In addition to Boogie, the other main intermediate verification language in use is WhyML [28, 65]. This is part of the Why3 verification platform which is intended to enable a range of different theorem provers to be used in proving correctness, depending on the nature of the program being verified. For example, a short but extremely intricate C program for solving the N-Queens program has been fully verified with the aid of Why3 [66]. This was achieved by abstracting the original program into WhyML, and the proof required the use of three distinct theorem provers to discharge 41 verification conditions. Of these, 35 were discharged automatically by Alt-ERGO [158] or CVC3 [19], whilst the remainder were discharged manually using Coq [24]. Indeed, the authors of Why3 state [28]:

The Why3 platform can be used by itself, as some kind of standalone “meta” theorem prover, but the main purpose of Why3 is to be used as an intermediate language.

WhyML is a first-order language with polymorphic types, pattern matching, inductive predicates, records and type invariants. It has also been used in the verification of C, Java and Ada programs (amongst others). Like Boogie, WhyML provides structured statements (e.g. while and if statements). In addition, a standard library is included which provides support for different theories (e.g. integer and real arithmetic, sets and maps).

Of note here is the Boogie to WhyML translation developed by Ameri and Furia [4] which, although largely successful, did expose some important mismatches between them. Their primary motivation was the wide support for alternative (even interactive) provers with Why3. The structured nature of WhyML presented some problems in handling Boogie’s unstructured branching, and aspects of Boogie’s polymorphic maps and bitvectors were problematic. They showed that Why3 could verify 83% of the translated programs with the same outcome as Boogie. However, they also identified three simple Boogie programs which Boogie either did not verify or incorrectly verified. Why3, on the other hand, handles these cases by virtue of its ability to use a wider range of provers. One of the cases, for example, failed to verify because of the way Z3 handles quantifier instantiation through triggers.

As another example, Spark/ADA is a commercially developed verifying compiler building upon Why3 which has seen good industrial uptake [13, 87]. For example, it has been used used for (amongst other things) space-control systems [33], aviation systems [40], automobile systems [81] and railway systems [58].

Finally, given our success here using Boogie to verify Whiley programs, we note it would be interesting future work to explore a WhyML back end for verifying Whiley programs as well.

5.5 Viper

Müller et al. [125] observed that existing intermediate verification languages (e.g. Boogie or WhyML) do not support separation logics and related permission-based logics. They identify that such systems have a more “higher-order nature” than typical software verification problems, and make extensive use of recursive predicates (which Boogie/Z3 does not support well). They developed an alternative intermediate verification language (Viper) which offers more precise handling of recursive predicates and protects against “infinite unrolling” using a least fixed-point semantic. The tool also supports two back ends, one of which generates an encoding in Boogie. This builds on earlier work looking at the encoding of abstract predicates and abstraction functions in the context of permission-based logics [79]. Here, abstract predicates describe the (potentially infinite) set of access permission a given object has, but this is problematic for an SMT solver which cannot arbitrarily unroll them. To handle this an encoding is employed which “versions” predicates to prevent arbitrary unrolling, along with various tactics to prevent unlimited matching loops.

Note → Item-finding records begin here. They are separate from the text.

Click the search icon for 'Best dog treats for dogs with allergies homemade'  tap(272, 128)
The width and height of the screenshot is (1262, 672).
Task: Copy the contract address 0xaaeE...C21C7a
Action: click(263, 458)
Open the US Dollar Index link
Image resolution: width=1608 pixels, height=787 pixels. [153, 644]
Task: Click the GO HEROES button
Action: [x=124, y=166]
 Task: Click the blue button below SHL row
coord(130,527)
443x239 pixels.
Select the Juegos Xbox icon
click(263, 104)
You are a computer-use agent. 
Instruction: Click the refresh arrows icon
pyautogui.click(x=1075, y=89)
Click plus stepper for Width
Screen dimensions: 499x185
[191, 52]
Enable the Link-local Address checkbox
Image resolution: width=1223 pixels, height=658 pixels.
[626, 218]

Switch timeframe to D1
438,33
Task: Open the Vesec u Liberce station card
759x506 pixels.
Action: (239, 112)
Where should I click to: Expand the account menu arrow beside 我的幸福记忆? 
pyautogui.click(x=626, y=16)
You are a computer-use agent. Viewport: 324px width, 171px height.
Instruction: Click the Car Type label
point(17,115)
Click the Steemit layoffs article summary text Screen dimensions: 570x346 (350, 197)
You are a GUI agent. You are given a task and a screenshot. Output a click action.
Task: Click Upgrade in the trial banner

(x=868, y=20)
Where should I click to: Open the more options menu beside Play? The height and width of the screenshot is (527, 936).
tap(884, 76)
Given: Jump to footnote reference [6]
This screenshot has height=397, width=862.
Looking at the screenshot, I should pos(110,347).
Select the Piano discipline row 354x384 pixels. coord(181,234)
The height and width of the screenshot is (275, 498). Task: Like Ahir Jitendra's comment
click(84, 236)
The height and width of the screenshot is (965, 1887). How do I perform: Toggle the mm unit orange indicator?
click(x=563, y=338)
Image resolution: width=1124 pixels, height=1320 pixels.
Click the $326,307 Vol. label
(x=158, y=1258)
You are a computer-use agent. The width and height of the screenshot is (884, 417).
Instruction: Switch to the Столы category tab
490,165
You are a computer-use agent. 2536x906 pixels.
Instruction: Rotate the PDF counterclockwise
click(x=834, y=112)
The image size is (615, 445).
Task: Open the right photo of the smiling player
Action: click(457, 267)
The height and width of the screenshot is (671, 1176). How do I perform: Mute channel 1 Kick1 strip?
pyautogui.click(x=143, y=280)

An example of work utilising Viper is that of Ter-Gabrielyan et al. who argue that SMT solvers typically provide limited support for graph reachability problems, which is prohibitive for reasoning about mutable data structures that admit sharing in various forms [157]. By restricting themselves to problems involving acyclic structures of bounded outdegree, they obtained an encoding ammenable to first-order theorem provers which they demonstrated in the context of Viper. Finally, we note that Viper currently acts as the intermediate verification language for Chalice [110, 114], Prusti [8], Nagini [63], VerCors [5, 27] and more.

5.6 VeriFast

VeriFast is a modular program verifier for concurrent and sequential programs written in C and Java, which employs separation logic and fractional permissions to ensure memory safety [85, 86]. The tool comes from a line of work exploring the use of dynamic frames in the context of verification [152,153,154]. VeriFast is unusual in eschewing the use of quantifiers within specifications. Instead, inductive predicates are provided to model properties that would otherwise be expressed using quantified formulae. VeriFast supports algebraic data types to allow specifications to reason about locations contained in linked structures. Finally, VeriFast has been used to reason about memory safety in JavaCard programs and Linux device drivers [85], and also in the verification of FreeRTOS [124].

5.7 Frama-C

Frama-C [52] provides a set of sound software analyses for the industrial analysis of ISO C99 source code. The system uses the ACSL specification language as a platform on which different solver plugins can operate. For example, different plugins may use different approaches to checking functions meet their specifications, such as abstract interpretation or deductive verification. The ACSL specification language is based loosely upon JML and supports a variant of separation logic through the command. An unusual feature of Frama-C (e.g. compared with Dafny or Whiley) is that multiple loop invariants may be specified at different positions within the loop [22].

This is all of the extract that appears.